_Texte fourni_.
"""

L’article 3 modifie le V. de l’article L. 313‑12 du code de l’action sociale et des familles afin de compléter les missions du médecin coordonnateur. Ce dernier, ainsi que l’EHPAD, pourront ainsi conventionner avec les médecins traitants, notamment à travers une charte d’engagements, dans l’objectif d’assurer une continuité de soins et d’éviter les hospitalisations sans avis médical.

L’article 4 gage l’ensemble de ces mesures.


proposition de loi

Article 1er

I. – Après la deuxième phrase du deuxième alinéa du B du IV ter de l’article L. 313‑12 du code de l’action sociale et des familles, sont insérées deux phrases ainsi rédigées :

 « Ce contrat pluriannuel d’objectifs et de moyens définit des taux d’encadrements, de jour et de nuit, pour les médecins coordonnateurs, infirmiers, personnels soignants ainsi que pour la totalité du personnel des établissements concernés, dans le respect de seuils déterminés par le décret prévu au premier alinéa du II de l’article L. 312‑1. Ces seuils sont définis en fonction notamment du groupe iso‑ressources moyen pondéré et du nombre de résidents de chaque établissement. »

"""

_Données collectées_.
"""

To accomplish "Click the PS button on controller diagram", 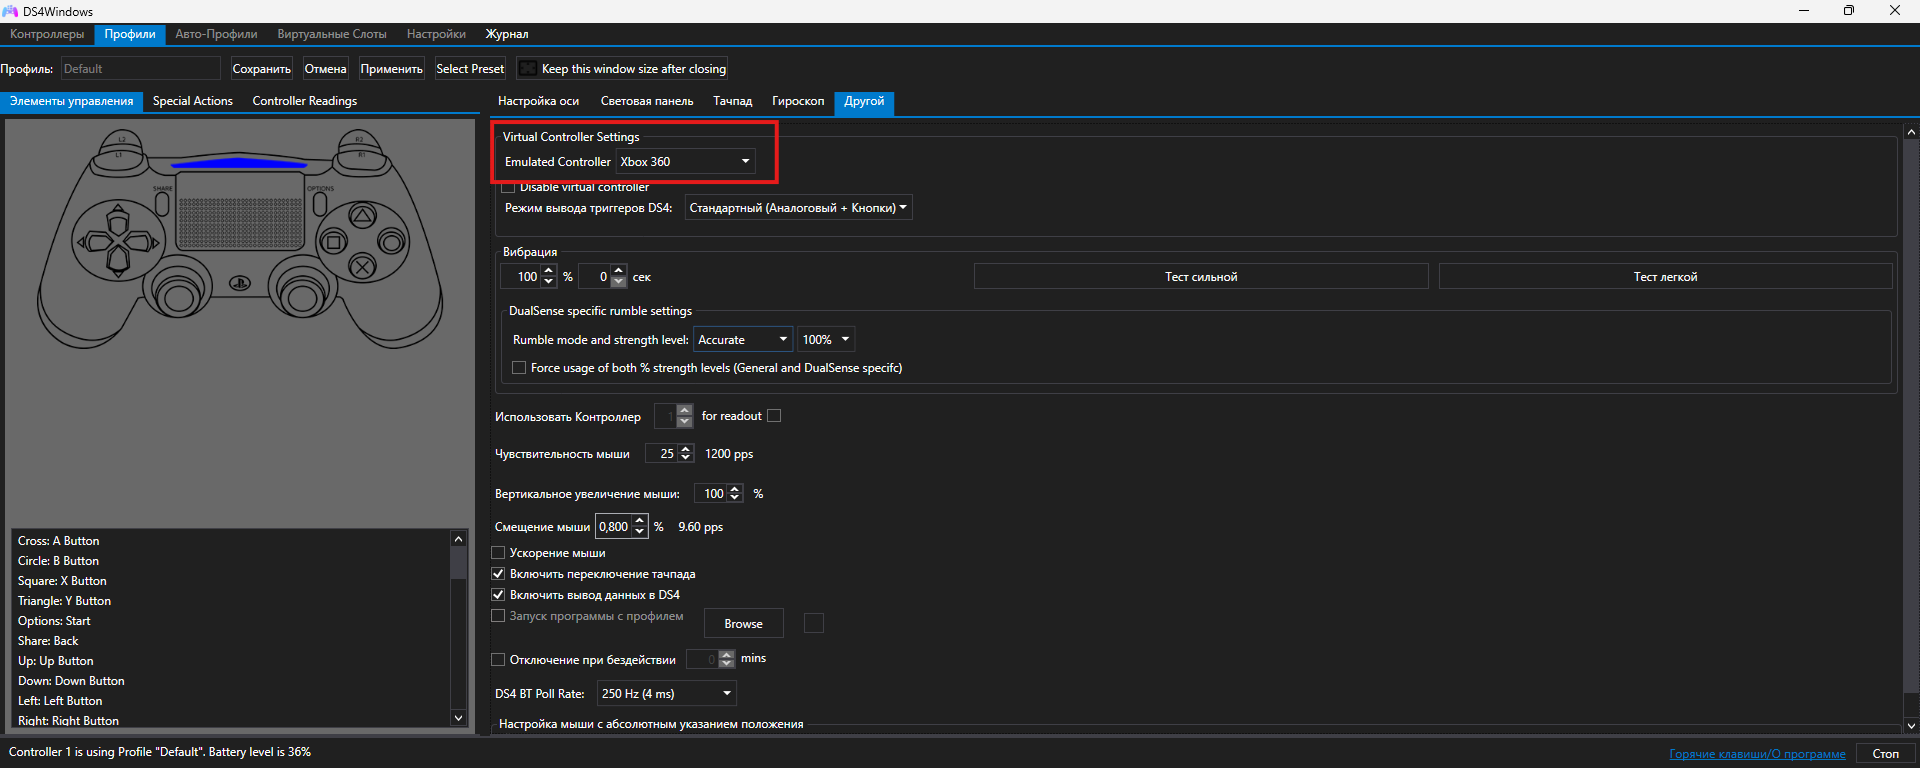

"""

_Consignes à suivre_.
**1.** Répondez aux questions suivantes sur le texte fourni :
(a) Quelle disposition du code de l'action sociale et des familles l'article 3 modifie-t-il ?
(b) Que fait l'article 4 ?
(c) En fonction de quoi, notamment, les seuils sont-ils définis ?
**2.** Reproduisez le passage du texte fourni qui va de « L’article 3 modifie le V. » jusqu'à « sans avis médical. » inclus.

_Liste des réponses_.
**1.**
(a) Le V. de l'article L. 313‑12.
(b) Il gage l'ensemble de ces mesures.
(c) Du groupe iso‑ressources moyen pondéré et du nombre de résidents de chaque établissement.

**2.**
L’article 3 modifie le V. de l’article L. 313‑12 du code de l’action sociale et des familles afin de compléter les missions du médecin coordonnateur. Ce dernier, ainsi que l’EHPAD, pourront ainsi conventionner avec les médecins traitants, notamment à travers une charte d’engagements, dans l’objectif d’assurer une continuité de soins et d’éviter les hospitalisations sans avis médical.